Resumen:
In the last decades, the fiber optic sensor has been developed from the experimental stage to practical applications. With the rapid advent of optical networks, the cost of fiber optic sensors has
substantially dropped because of the commercially viable key components in fiber optic communications such as light sources and photo-detectors. Being a physic media, fiber optic itself is affected continuously by perturbations of different kinds, suffering geometrical (size, profile) and optical changes (refraction index, modes), that depend on the nature of the parameter to be measured. In communication applications, it is precisely to minimize these effects, but in the case of sensors that response is deliberately enhanced so that the resulting change in the optical radiation can be taken as a measure of the external agent. Under certain design, the fiber itself acts as the light modulator, converting temperatures, stress, strain, rotation or even electric current to its corresponding change in optic radiation.
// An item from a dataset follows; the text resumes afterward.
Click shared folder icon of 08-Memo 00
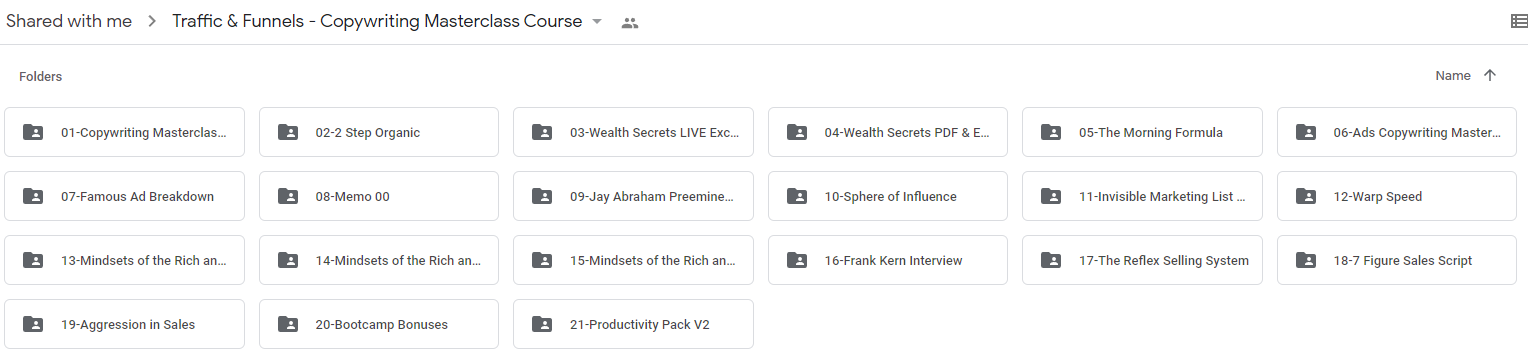1528x364 pixels. (288, 196)
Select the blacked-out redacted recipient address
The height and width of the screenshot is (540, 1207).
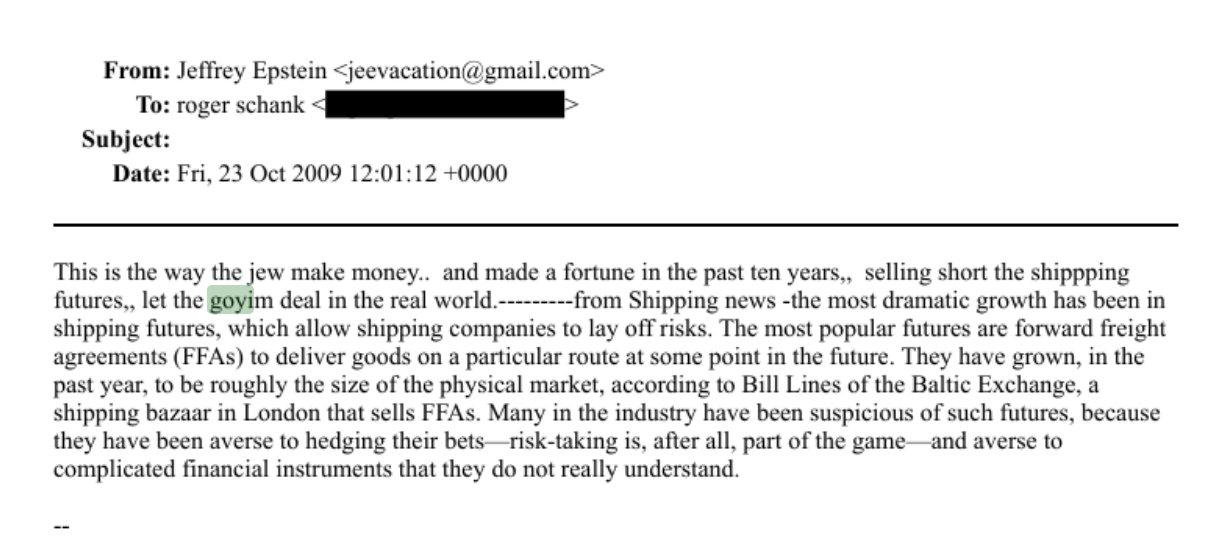pyautogui.click(x=445, y=104)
In other cases, extrinsic optical transducers can be also coupled to the fiber system. Fiber optic sensors have inherent advantages which include their ability to be lightweight, of very small size, passive, low-power, resistant to electromagnetic interference, their high sensitivity, their bandwidth, and their environmental ruggedness. The main objective of this thesis is the study of specific fiber optic sensor and its applications to polymer resins. The first two chapters deal with an introduction and a general overview of fiber optic sensors, remarking the main details and properties of them, ranging from those simplest (e.g. intensity based sensors), to the more complicated designs like interferometric and polarimetric types.
Chapter 3 describes more deeply the interferometric type sensors, in particular a low finesse Fabry-Pèrot interferometer, also known as Fizeau interferometer, which is unique in its qualities, ease of use and constitutes the heart of this study. In addition, some initial developments and results are showed. Chapter 4 describes several applications of the Fizeau interferometer to the characterization of photo-curing polymer resins. The method presented here is simple and accurate, and allows several measurements that can be summarize briefly as follows: polymer shrinkage of photo-curing resins (for commercial and new BISGMA types); coefficient of thermal expansion, which allowed deducing quantitatively the influence of the exothermic reaction within the photo-curing resins. In Chapter 5 this sensor was used together with an acoustic technique to determine viscouselastic properties. Characterization and measurement of structural changes in the polymerization reaction can be done simply by detecting micrometric vibrations of a cantilever beam with a crack filled with the resin. Finally, Chapter 6 gives a set of basic conclusions in order to make a balance of this work and thus enable new lines to be carried out in next future phase. Appendix sections contain some basic background concepts, descriptions of devices and techniques that were not suitable for inclusion in the main section (or they might be considered very widely spread). i.e.: an introduction to fiber optics, its typical parameters, support circuits and programs codes among the sensors, brief description of polymer molecules and compounds used within the new resins, etc.